The new law does not prohibit the possession of affected handguns already owned by Californians, and includes exemptions for gun dealers, as well as law enforcement and military agencies.
Gov. Gavin Newsom signed the bill in October, and has maintained that firearm laws are responsible for California’s declining crime rates and gun deaths.
“The Trump administration is once again trying to dismantle California’s commonsense gun safety laws,” Diana Crofts-Pelayo, a spokesperson for the governor, said in a statement. “Our response is simple — these laws save lives.”
The federal government argues in its complaint that California can’t ban legal semiautomatic handguns simply because they could be illegally altered, adding that state and federal law already prohibit such pistol converters. The U.S. compared California’s approach to banning ordinary shotguns because they can be illegally shortened.
The lawsuit also challenges California’s decades-old handgun roster, which requires new handgun models to pass certain safety tests before they can be approved for retail sale. A federal judge tentatively blocked portions of the roster requirements in a separate 2023 case, which is being appealed before the 9th Circuit. That lawsuit was filed by the California Rifle & Pistol Assn. and other gun rights supporters following a landmark 2022 decision by the U.S. Supreme Court that set new standards for evaluating firearm restrictions.

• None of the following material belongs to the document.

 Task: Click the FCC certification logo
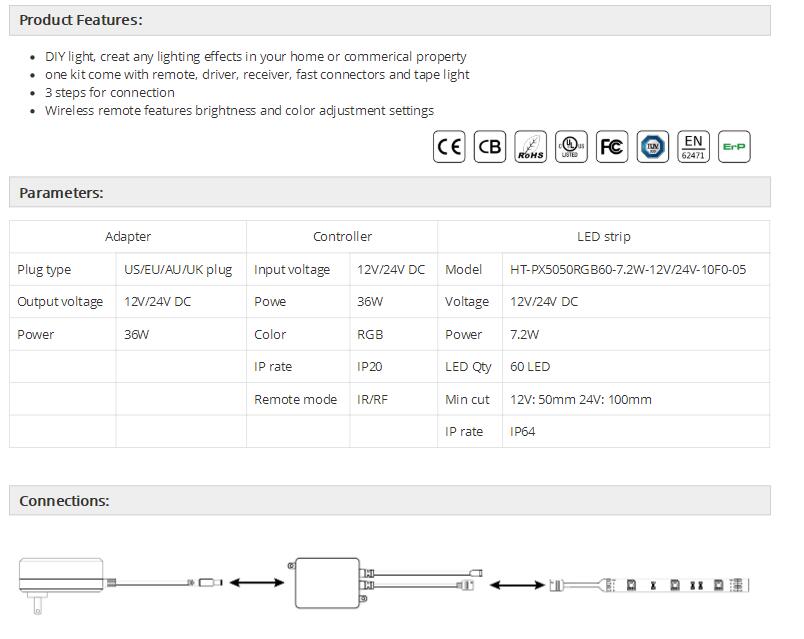(611, 147)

Under those new guidelines, the Trump administration wants a judge to find that California’s gun restrictions violate the 2nd Amendment, and is seeking an order to bar the state from enforcing them.
The Trump administration is relying on a federal civil rights law typically used against police departments accused of repeated constitutional violations, arguing that California Atty. Gen. Rob Bonta and state Justice Department agents qualify as peace officers and therefore violate gun owners’ rights whenever they enforce handgun restrictions.
Bonta, who is named in the suit, has a winning court record over the Trump administration, and has secured at least 12 final court rulings and more than 35 preliminary injunctions or emergency orders.
“California’s gun safety laws helped drive firearm death rates to record lows in our state and are a blueprint for reducing gun violence nationwide,” Bonta’s office said in a statement. “We will review the complaint and respond as appropriate in court.”